Hey there!
Hey there, thanks for dropping by! This is my minimal personal website.
Formally, I am a machine learning engineer with six years of experience and demonstrated success in building and productionizing machine learning and recommendation systems using TensorFlow, PyTorch, AWS, GCP, Python, and LLMs.
Informally, I make neural nets go brrr.
I am from Budapest, Hungary, and I live in Stockholm, Sweden. I have also studied and worked in Manchester, United Kingdom.
Work Experience
- Machine Learning Engineer at Sellpy - Stockholm, Sweden, Dec. 2022 - Ongoing
- Integrating Generative AI models into the company’s core system that extracts, stores, and serves data about product features with the aim to achieve more accurate and scalable product processing with less human supervision. For this, I use LLMs, multimodal models, vector databases, and vector and hybrid search algorithms.

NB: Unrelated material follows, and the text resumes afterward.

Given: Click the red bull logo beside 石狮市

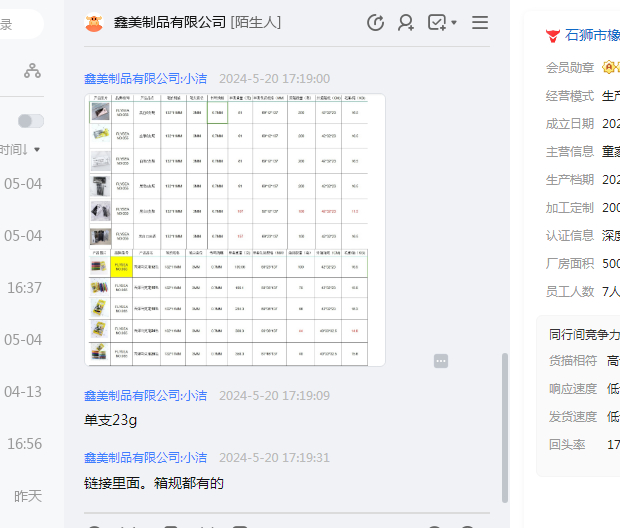Looking at the screenshot, I should click(552, 36).
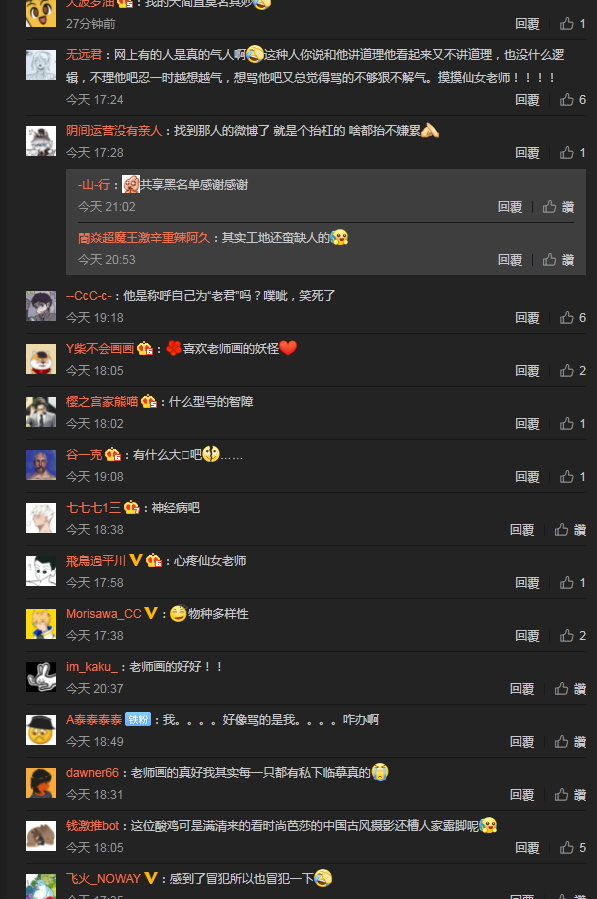Visit 樱之宫家熊喵's profile link
This screenshot has height=899, width=597.
click(102, 401)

- I work a lot with machine learning, deep learning, and neural networks in the context of recommendation systems, and classification and regression problems such as product feature classification, product pricing.
- I also work quite a bit with data engineering (ETL pipelines) and cloud infrastructure (Infrastructure As Code).
- Day to day, I mostly use Python, TensorFlow, PyTorch, Google Cloud (BigQuery, Vertex AI), AWS (Kinesis, S3, Batch, Lambda, ECS, ECR, SQS, API Gateway, Bedrock, CloudFormation), LangChain, Langfuse, Qdrant, OpenAI API, Docker, Sentry, PostgreSQL, Apache Airflow, Git, Scikit-learn, Apache Spark, FastAPI.
- Machine Learning Engineer at Ecobloom - Stockholm, Sweden, Aug. 2020 - Dec. 2022
- Developed large scale, distributed data processing infrastructure and deep learning pipelines for plant leaf detection and stress recognition on Google Cloud Platform. Built with: Cloud Pub/Sub, Cloud Functions, Cloud SQL, BigQuery, Dataflow / Apache Beam, Cloud Data Fusion, Vertex AI, and PyTorch.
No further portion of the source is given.